Je ne m’arrêterai pas avant d’avoir évoqué le merveilleux duo d’actrice que contient le film, celui composé de Chiara Mastroianni et Marina Foïs. Toutes deux sont vraiment excellentes, avec une mention spéciale pour la seconde qui ne cesse de m’épater dans des rôles plus sérieux et bien éloignés de ses débuts dans les Robins des Bois. Mais dans Non ma fille, tu n’iras pas danser, il n’y a pas de fausses notes d’acteurs, tous les rôles et seconds rôles sont parfaitement interprétés. Bon, et la musique d’Alex Beaupain reste aussi excellente, dans un registre fort différent des Chansons d’amour. Une Bo qui se termine avec un morceau d’Antony et ses Johnson (splendissime « Another World » sur le dernier album) ne peut, de toute façon, pas être mauvaise…
En parcourant rapidement les 2/3 lignes rédigées ci-dessus, je sens que je patine un peu.
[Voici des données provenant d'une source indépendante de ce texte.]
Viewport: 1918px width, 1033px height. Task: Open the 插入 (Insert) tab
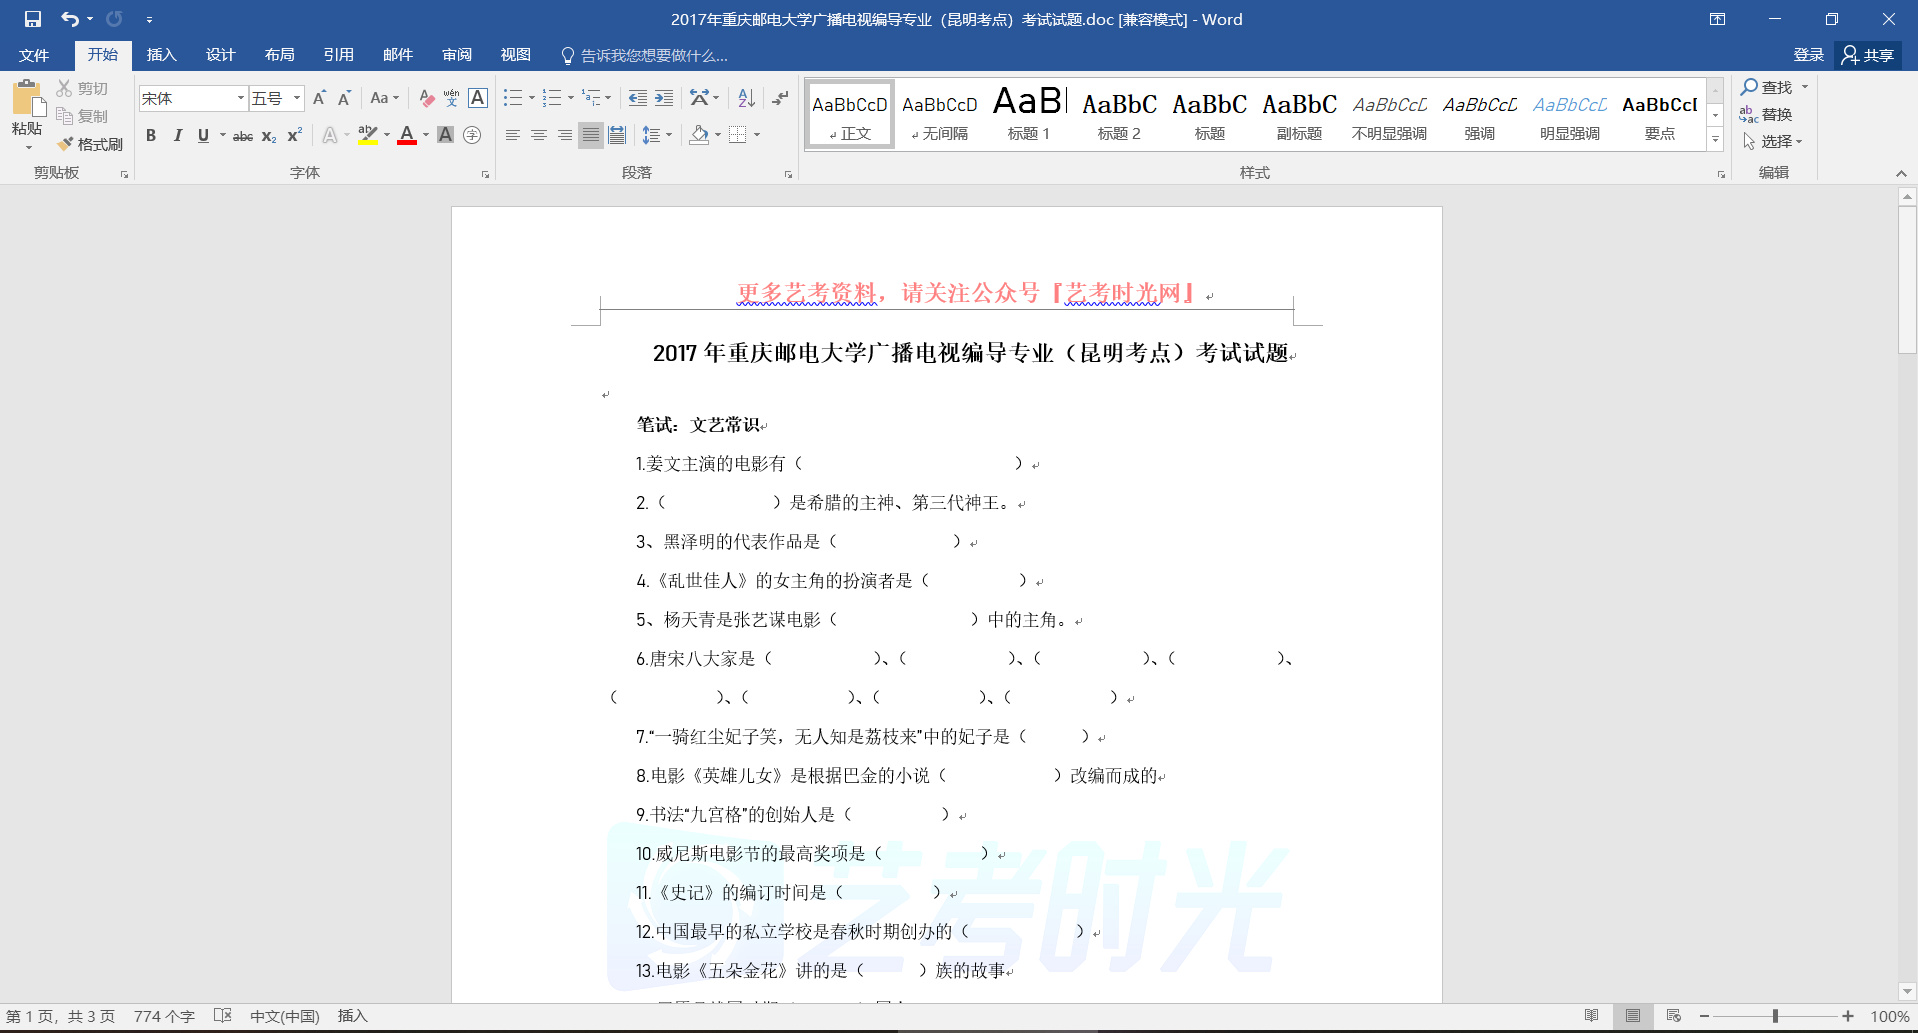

Il faut dire que ça n’est pas un film évident à décrire et analyser et à dire vrai, je ne sais toujours pas quoi en penser. D’un côté, il y a indéniablement un fond fort intéressant pour un film d’auteur par excellence. De l’autre, sur le moment, je n’ai pas été plus emballé que cela. Peut-être que je pensais retrouver l’immédiateté des précédents films de Christophe Honoré, et que je n’étais pas prêt à accueillir la nouveauté. Sans doute serait-ce un film à revoir, mais ce sera à la télévision, il y a trop de sorties ciné en ce moment.
Pour une analyse fine du film, je recommande le trio habituel Télérama, Inrockuptibles, Critikat. Mais sur le ressenti en sortie de salle, je dois dire que la critique de Rob me paraît plus proche. Je serais curieux de savoir ce qu’il en sera dans quelques jours/semaines…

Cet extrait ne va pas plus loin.